Well dosed, notifications are a formidable engagement lever: they bring the user back at the right moment, to the right action, with a contextual message. Poorly used, they become the best way to push someone into uninstalling the app, or, barely less final, into turning off all notifications in their system settings. Every notification you send must therefore serve a high-value action. The implicit rule is simple: if you’re hesitating about sending a notification, it probably means you shouldn’t send it.
Once that product discipline is in place, what remains is to understand how the notification actually travels, from the server to the screen.
Preparing the content
A notification isn’t born as a fixed message. It comes from the definition of a dynamic template, exactly like a transactional email or a server-rendered web page. This template carries several concerns that need to be handled before sending.

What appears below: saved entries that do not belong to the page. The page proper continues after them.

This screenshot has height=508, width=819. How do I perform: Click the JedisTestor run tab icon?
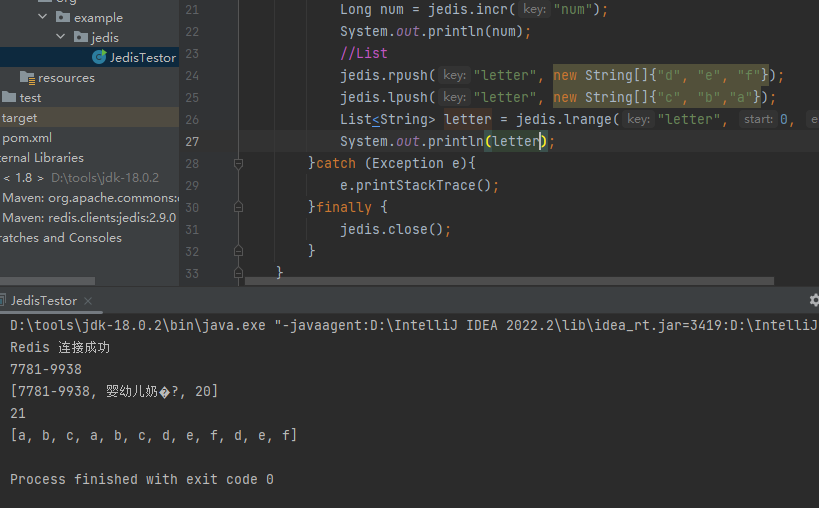click(3, 301)
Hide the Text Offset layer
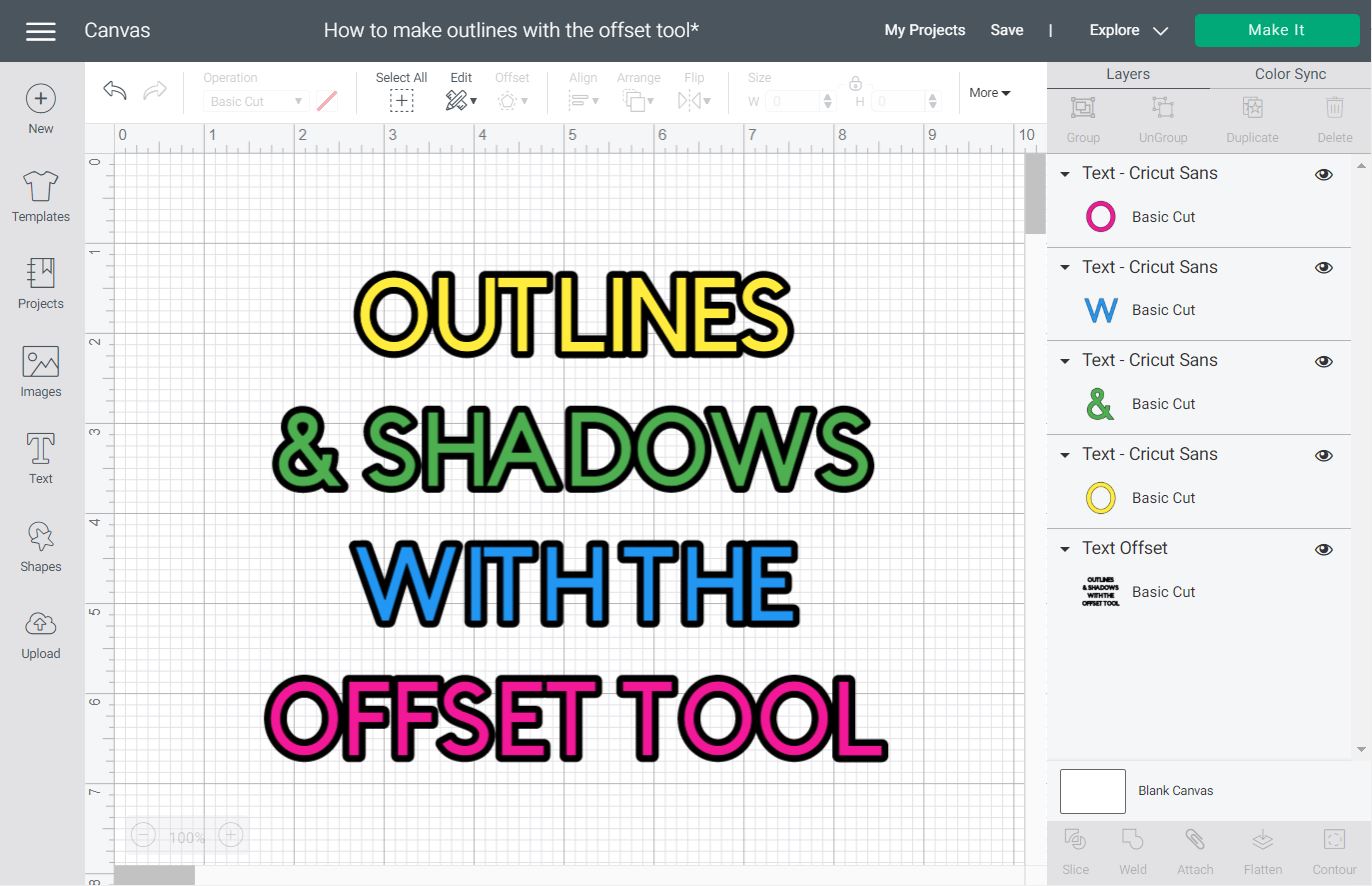 (1323, 549)
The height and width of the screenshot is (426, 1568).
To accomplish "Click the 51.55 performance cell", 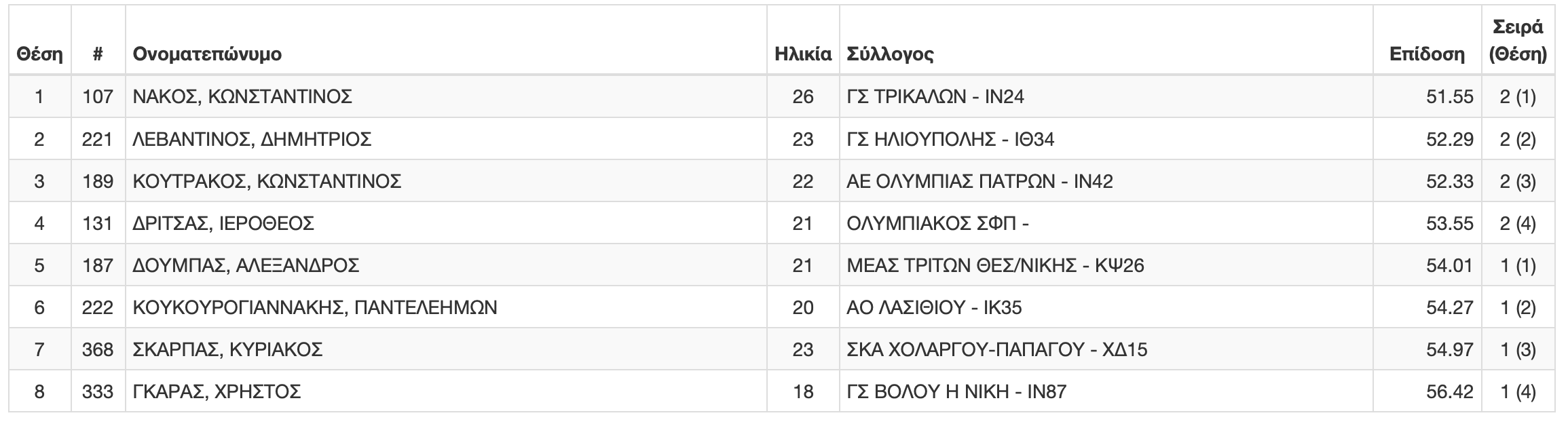I will click(x=1450, y=97).
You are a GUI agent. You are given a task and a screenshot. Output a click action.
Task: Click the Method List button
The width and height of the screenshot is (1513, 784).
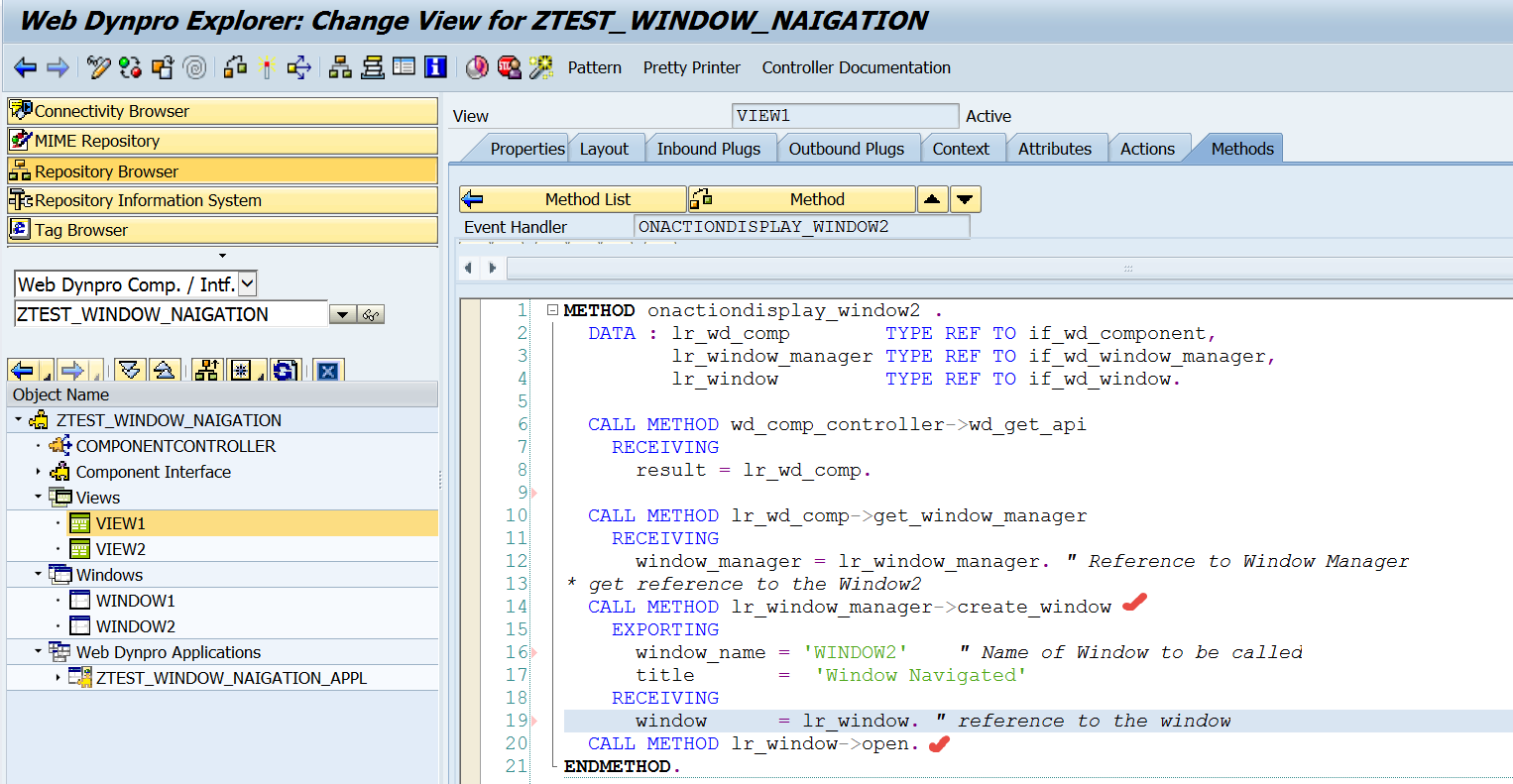[586, 199]
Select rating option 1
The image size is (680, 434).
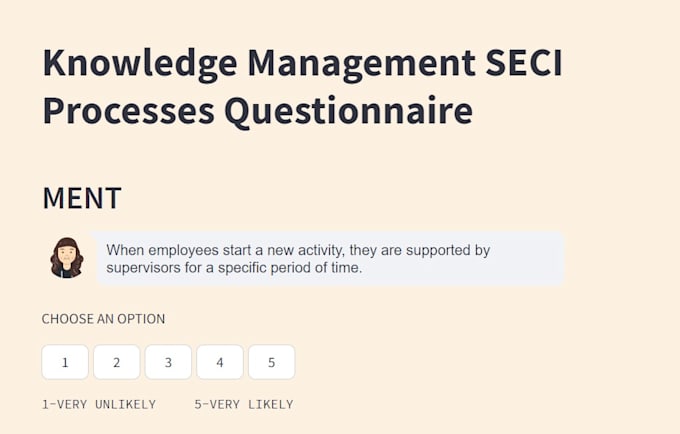point(65,362)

First, the title and the message contain placeholders, replaced during a rendering phase with information specific to the user: their first name, an order amount, a contact’s name. The template is therefore a blueprint, not a finished piece of content.
Next comes the question of translation: the content must be renderable in the user’s language. This means managing a set of translations per template and resolving the right locale at render time, just like any internationalized interface.
Finally, the notification carries a contextual redirect link: what happens on tap. A notification that leads nowhere, or that always sends you back to the home screen, wastes its potential. The deep link must take the user straight to the screen the message is about.
Sending to Android and iOS
Once the notification is prepared and rendered, it still has to reach the right device. This is where you leave the territory you control and start relying on third-party infrastructure.
You don’t talk directly to the user’s phone. You go through a messaging platform that interfaces with each vendor’s own push notification servers: the Apple Push Notification Service (APNs) on iOS, and Firebase Cloud Messaging (FCM) on Google’s side for Android. Firebase is often used as a single entry point, able to route to both worlds.
But this send is only possible if a prior step has taken place, on the mobile app side. On installation and first launch, the app must generate and register a unique association between the device it runs on and the messaging server. Concretely, the device obtains a token from the push service, and that token is reported back and stored on the backend. Without this token, the server simply doesn’t know who to send the message to.
This detail has important consequences: a token can expire, be invalidated after a reinstall, or change. Managing the lifecycle of these tokens (refreshing them, cleaning out the ones that are no longer valid) is an integral part of a robust notification system.
Reception on the device
The notification has travelled the entire path, crossed the messaging platform and the vendor’s servers. It faces one last barrier: the device’s operating system.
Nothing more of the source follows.